Your objective. In the records below, find the line holding "You are a computer-use"; copy it and every line after it to the end, omitting all images.

[Screenshot grounding data]

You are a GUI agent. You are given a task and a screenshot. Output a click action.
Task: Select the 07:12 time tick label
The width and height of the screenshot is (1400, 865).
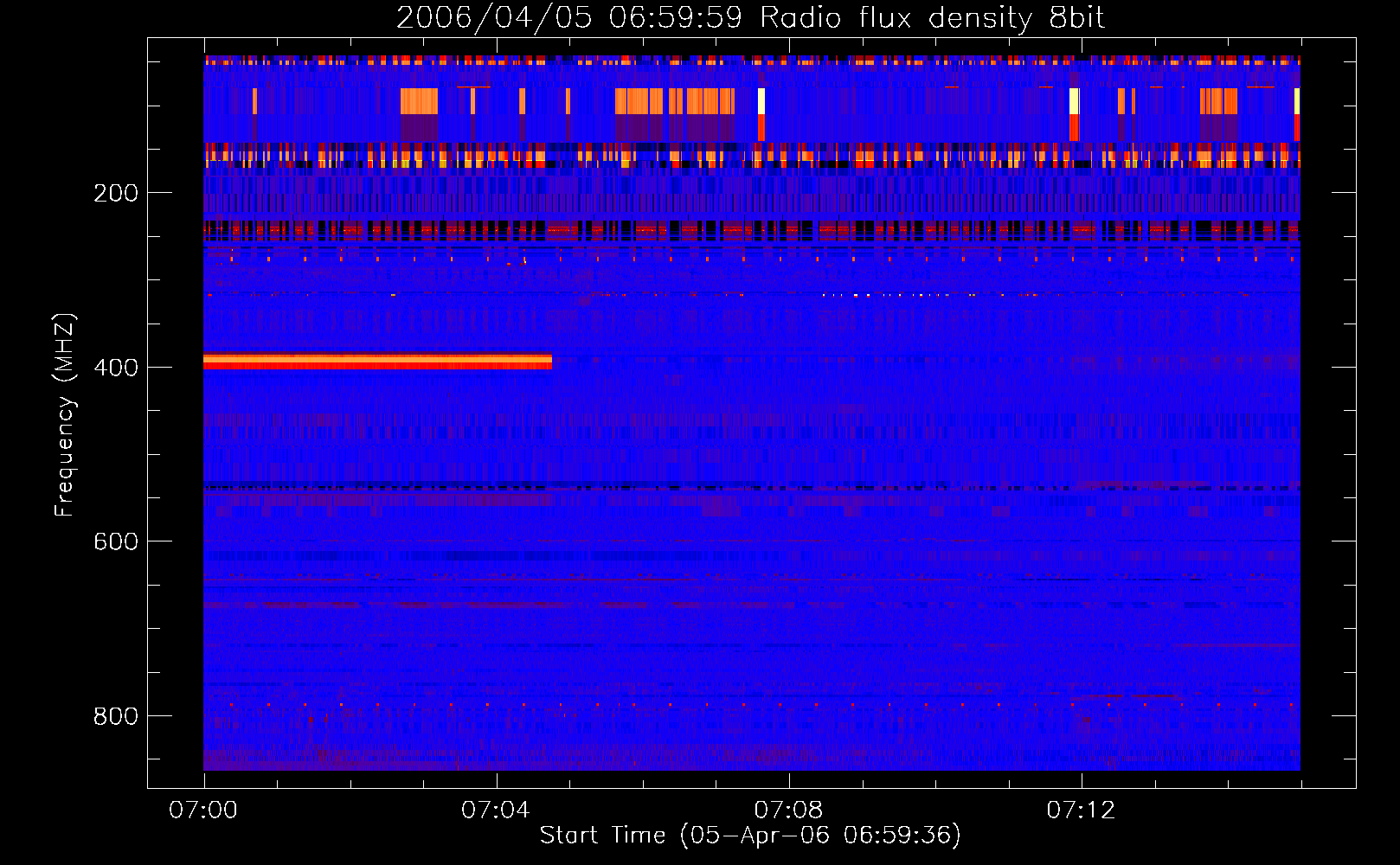pos(1081,811)
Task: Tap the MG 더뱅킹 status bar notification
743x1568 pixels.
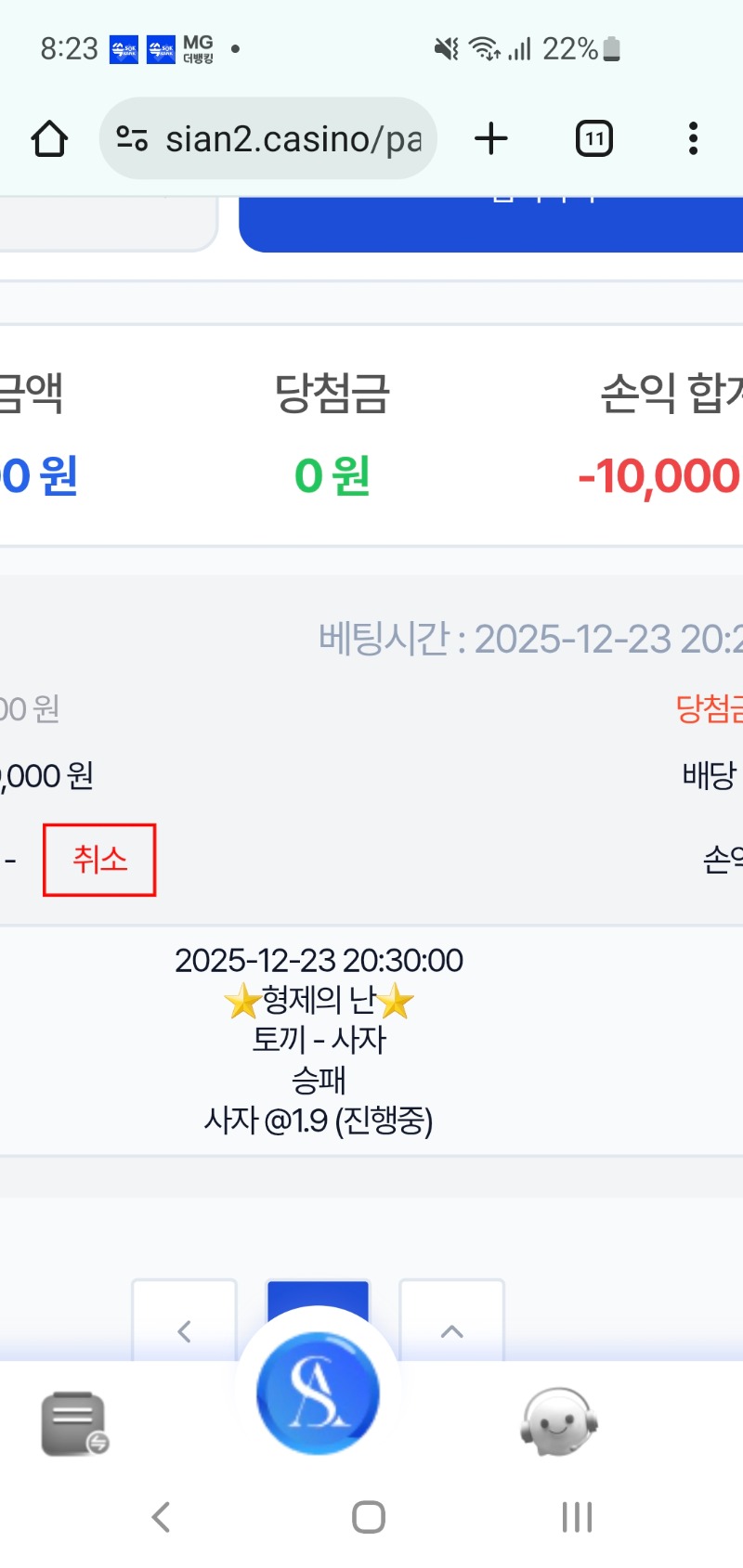Action: (x=198, y=48)
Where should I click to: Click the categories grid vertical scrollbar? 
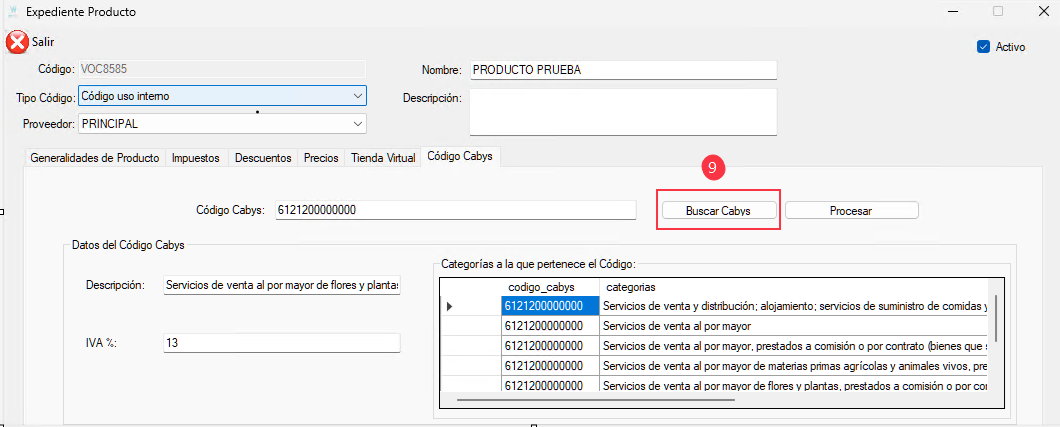pos(996,320)
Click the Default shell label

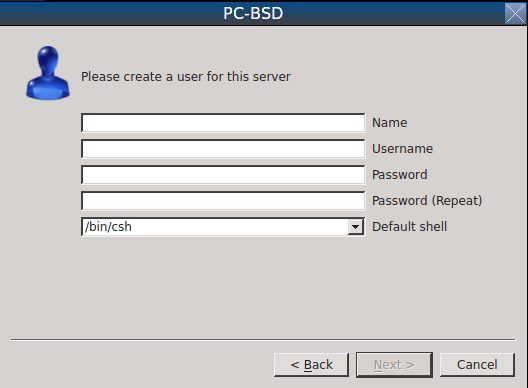409,226
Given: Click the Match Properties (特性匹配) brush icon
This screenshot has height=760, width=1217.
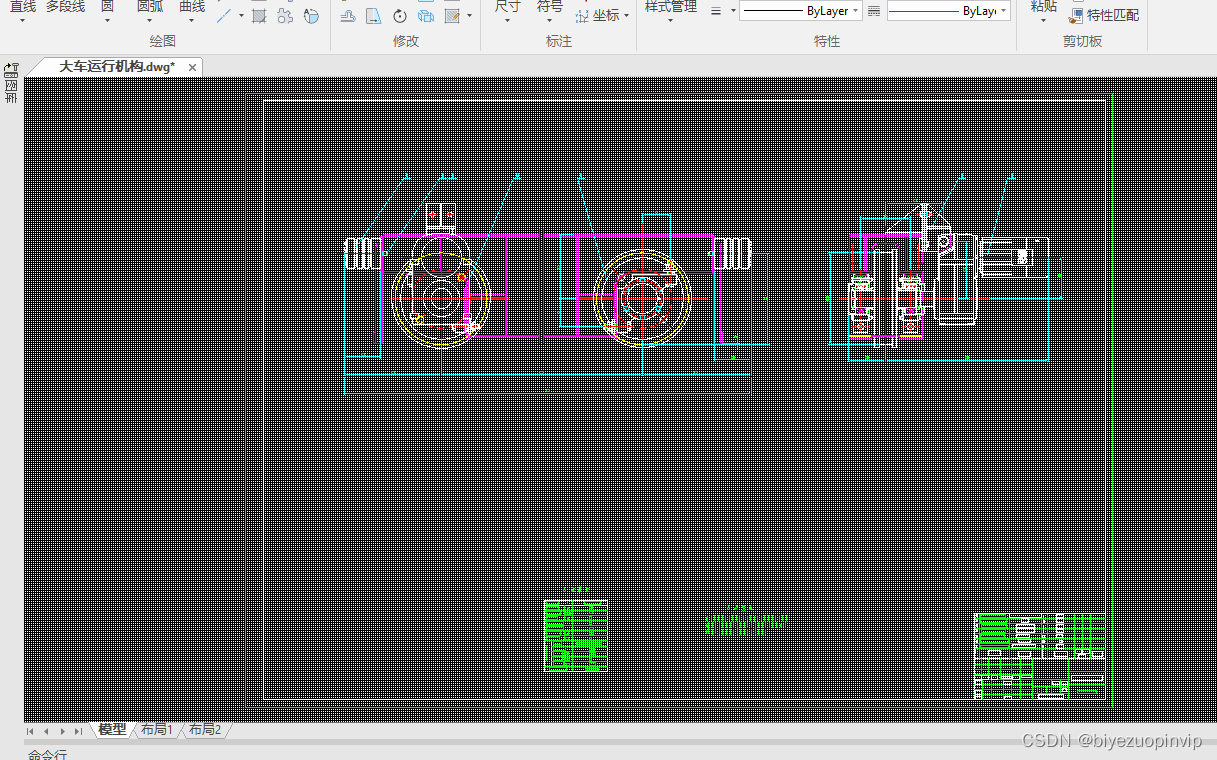Looking at the screenshot, I should [x=1076, y=15].
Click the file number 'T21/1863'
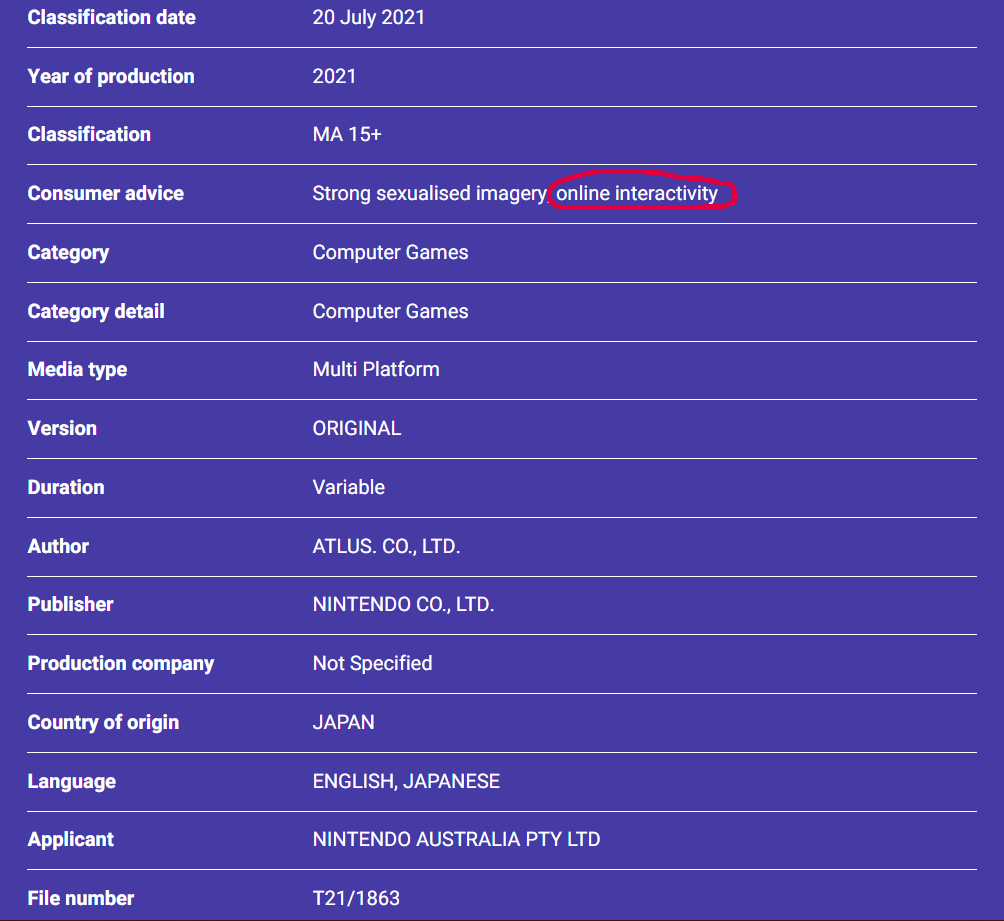The image size is (1004, 921). coord(356,898)
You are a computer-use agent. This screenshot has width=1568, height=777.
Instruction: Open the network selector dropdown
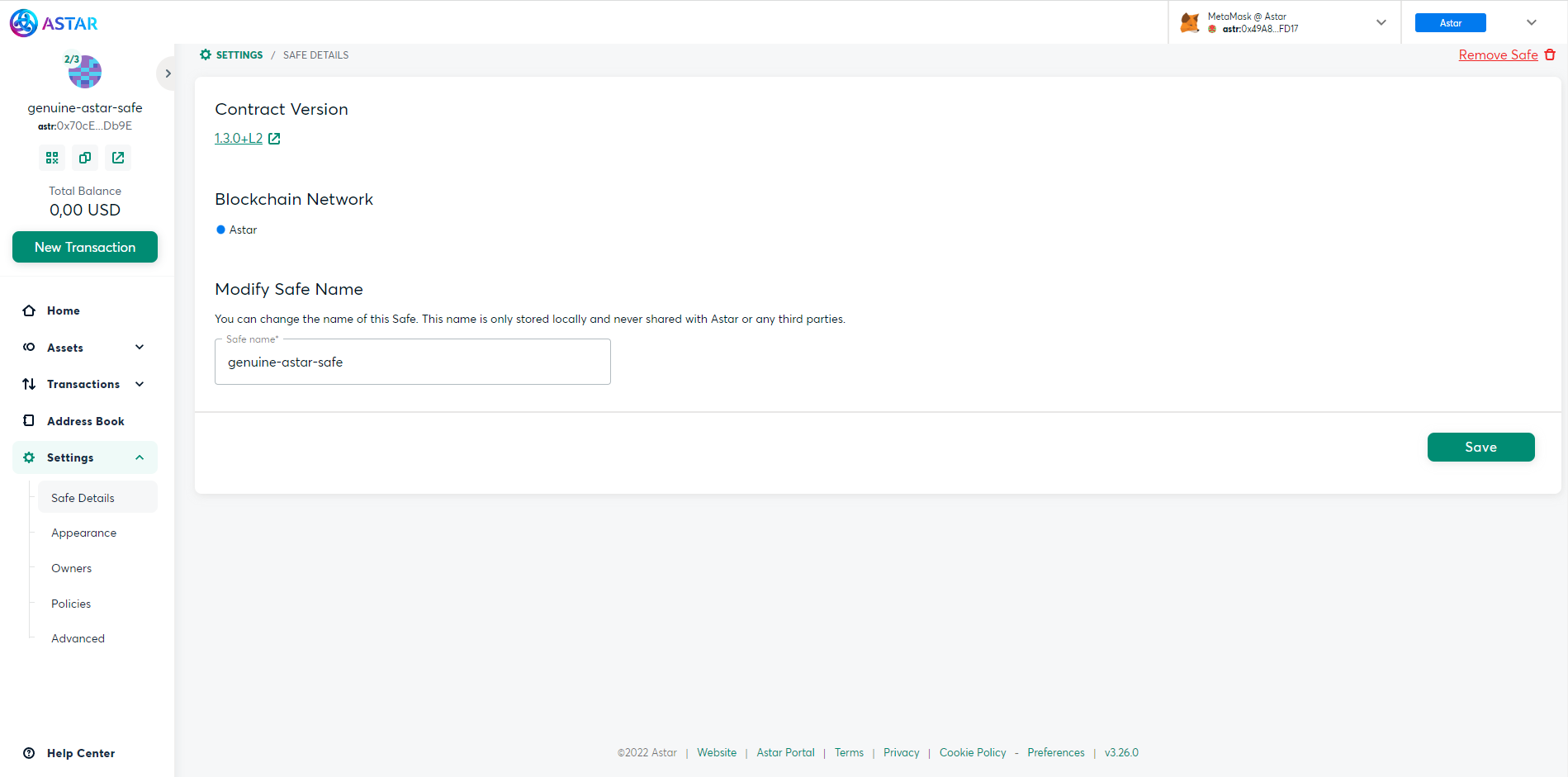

Your response.
You are a computer-use agent. This screenshot has width=1568, height=777.
Instruction: Open the network selector dropdown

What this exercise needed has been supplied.